Despite the valuable insights gained from this study, several limitations should be acknowledged. First, the retrospective nature of this study entails inherent limitations. Although attempting to assess a considerable number of patients, retrospective analyses can be affected by selection bias and missing data, potentially influencing the outcomes. Second, as this study was conducted in a single center, the generalizability of the findings to broad populations or healthcare settings might be limited, potentially impacting the external validity of the results. To overcome these limitations, a large multicenter prospective study should be conducted. Third, the study duration, covering the years 2000–2010, could introduce biases due to alterations in diagnostic techniques and treatment modalities. The standard treatment involving NAC before RC for patients with MIBC became established after the 2010s. As a result, only 17 individuals (3.2%) in our study cohort underwent NAC. Further investigations are necessary to explore the influence of sarcopenia in patients undergoing NAC. Finally, while the Martin criteria were employed to define sarcopenia, variations in cutoff values and methods used across different studies defining sarcopenia might introduce inconsistencies in the comparison and interpretation of findings.
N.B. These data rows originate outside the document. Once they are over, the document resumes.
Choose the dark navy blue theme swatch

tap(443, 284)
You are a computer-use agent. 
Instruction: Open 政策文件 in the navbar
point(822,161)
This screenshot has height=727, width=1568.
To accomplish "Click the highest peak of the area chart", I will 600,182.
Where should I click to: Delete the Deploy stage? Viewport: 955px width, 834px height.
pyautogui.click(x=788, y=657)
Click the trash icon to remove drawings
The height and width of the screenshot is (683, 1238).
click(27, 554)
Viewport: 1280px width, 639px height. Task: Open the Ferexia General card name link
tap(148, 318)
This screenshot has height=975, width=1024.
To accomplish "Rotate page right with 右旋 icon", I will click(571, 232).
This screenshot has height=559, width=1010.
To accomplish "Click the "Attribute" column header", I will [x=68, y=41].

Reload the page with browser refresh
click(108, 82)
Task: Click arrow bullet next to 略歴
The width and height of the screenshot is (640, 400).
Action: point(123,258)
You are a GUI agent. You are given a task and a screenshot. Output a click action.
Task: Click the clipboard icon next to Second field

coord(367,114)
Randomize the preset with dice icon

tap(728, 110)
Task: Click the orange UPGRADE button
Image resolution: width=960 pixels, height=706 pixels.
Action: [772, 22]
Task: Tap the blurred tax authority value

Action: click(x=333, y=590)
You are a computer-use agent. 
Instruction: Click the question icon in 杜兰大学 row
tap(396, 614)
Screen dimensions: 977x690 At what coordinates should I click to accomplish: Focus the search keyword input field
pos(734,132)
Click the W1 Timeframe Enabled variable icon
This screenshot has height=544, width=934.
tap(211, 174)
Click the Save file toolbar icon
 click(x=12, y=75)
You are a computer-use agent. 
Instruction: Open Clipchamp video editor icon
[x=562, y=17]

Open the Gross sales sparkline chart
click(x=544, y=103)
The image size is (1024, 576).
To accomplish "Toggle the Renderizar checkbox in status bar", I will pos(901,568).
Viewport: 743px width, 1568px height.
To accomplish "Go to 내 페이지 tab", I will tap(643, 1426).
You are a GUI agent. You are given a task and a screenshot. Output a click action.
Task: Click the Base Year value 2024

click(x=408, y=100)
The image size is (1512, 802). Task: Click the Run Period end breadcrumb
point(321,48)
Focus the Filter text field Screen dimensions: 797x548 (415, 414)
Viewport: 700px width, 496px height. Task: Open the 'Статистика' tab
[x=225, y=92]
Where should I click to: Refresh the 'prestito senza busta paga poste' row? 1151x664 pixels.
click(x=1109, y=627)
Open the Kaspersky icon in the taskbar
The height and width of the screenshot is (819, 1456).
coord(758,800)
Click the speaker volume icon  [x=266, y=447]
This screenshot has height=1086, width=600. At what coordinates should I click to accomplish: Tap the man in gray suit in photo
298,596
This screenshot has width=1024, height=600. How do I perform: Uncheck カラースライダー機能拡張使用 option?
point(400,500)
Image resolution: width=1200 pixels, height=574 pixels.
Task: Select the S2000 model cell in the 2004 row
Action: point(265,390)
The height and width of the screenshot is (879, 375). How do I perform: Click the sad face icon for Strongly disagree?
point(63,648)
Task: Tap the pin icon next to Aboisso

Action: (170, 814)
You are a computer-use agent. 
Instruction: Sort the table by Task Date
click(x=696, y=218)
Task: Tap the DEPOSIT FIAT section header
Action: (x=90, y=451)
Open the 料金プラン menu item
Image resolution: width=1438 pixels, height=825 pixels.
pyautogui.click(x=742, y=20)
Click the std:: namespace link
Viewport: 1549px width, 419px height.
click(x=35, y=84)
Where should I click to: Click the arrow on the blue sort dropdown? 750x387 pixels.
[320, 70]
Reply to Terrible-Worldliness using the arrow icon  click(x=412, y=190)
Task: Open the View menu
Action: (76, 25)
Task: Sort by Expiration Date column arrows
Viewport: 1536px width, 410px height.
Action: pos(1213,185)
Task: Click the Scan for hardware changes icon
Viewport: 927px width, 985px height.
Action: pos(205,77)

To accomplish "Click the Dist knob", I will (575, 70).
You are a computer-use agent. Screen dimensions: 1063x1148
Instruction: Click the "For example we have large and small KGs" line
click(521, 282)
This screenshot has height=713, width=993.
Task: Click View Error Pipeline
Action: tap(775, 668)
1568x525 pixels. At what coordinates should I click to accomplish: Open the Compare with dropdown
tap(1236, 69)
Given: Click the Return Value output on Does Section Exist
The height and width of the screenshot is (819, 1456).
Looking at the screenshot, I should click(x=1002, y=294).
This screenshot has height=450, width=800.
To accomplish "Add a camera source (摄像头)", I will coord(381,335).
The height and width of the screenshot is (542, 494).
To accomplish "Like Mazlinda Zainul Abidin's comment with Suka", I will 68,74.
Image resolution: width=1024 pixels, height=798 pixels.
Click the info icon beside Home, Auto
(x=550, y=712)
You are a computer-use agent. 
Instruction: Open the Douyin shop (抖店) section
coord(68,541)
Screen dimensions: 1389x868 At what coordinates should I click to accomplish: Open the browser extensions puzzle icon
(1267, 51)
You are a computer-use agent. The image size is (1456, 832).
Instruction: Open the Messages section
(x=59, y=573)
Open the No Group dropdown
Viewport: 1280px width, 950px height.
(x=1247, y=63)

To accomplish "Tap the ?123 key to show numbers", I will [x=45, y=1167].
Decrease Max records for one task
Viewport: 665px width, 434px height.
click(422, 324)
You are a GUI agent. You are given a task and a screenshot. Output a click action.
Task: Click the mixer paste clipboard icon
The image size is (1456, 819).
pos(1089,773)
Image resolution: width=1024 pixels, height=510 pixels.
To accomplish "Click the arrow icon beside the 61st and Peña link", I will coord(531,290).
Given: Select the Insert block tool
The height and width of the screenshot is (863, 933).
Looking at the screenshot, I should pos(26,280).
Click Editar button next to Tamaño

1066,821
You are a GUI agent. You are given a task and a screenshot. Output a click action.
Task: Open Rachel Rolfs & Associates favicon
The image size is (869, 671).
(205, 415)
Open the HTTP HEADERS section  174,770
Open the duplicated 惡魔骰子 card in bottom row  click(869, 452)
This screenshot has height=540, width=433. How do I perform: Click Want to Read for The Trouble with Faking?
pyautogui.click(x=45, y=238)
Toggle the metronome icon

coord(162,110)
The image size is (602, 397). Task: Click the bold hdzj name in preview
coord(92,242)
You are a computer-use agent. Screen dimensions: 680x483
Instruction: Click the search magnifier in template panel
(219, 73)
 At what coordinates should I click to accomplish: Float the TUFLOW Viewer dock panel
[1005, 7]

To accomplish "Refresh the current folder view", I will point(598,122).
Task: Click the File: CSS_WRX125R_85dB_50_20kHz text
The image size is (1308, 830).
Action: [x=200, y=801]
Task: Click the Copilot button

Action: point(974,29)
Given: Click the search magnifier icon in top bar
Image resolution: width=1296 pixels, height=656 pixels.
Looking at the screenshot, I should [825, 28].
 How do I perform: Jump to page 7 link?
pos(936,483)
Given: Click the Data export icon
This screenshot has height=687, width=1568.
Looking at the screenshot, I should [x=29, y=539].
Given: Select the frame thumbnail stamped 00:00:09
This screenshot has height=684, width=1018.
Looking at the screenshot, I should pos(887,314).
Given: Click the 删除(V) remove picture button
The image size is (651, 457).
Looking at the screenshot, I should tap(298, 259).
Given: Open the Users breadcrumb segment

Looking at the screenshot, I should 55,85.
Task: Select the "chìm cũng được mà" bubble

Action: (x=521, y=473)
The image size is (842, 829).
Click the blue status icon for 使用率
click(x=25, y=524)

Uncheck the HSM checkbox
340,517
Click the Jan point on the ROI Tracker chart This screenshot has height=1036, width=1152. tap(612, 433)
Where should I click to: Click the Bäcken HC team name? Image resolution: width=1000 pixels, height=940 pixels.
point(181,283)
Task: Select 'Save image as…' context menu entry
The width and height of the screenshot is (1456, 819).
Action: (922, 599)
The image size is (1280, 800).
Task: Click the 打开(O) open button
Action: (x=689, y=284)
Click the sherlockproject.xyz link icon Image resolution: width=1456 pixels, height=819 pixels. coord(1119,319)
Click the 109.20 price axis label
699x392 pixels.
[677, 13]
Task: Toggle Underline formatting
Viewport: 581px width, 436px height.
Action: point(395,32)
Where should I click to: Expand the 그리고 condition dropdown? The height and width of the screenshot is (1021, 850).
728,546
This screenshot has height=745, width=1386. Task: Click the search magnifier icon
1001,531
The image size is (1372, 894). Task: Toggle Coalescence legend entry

Notwithstanding these limitations, our study is, to the best of our knowledge, the most extensive in duration, providing valuable insights into the role of sarcopenia as a prognostic factor for CSS in patients with BCa post-RC. Future prospective studies could enhance our understanding of the complex interrelations between sarcopenia and oncologic outcomes, leading to tailored treatment strategies for patients with BCa.

Conclusions

This study investigated the relationship between preoperative sarcopenia and long-term oncologic outcomes in patients undergoing RC for BCa. Sarcopenia was an independent risk factor for CSS in patients undergoing RC for BCa. Identification of sarcopenia may assist in preoperative risk stratification and long-term management after RC.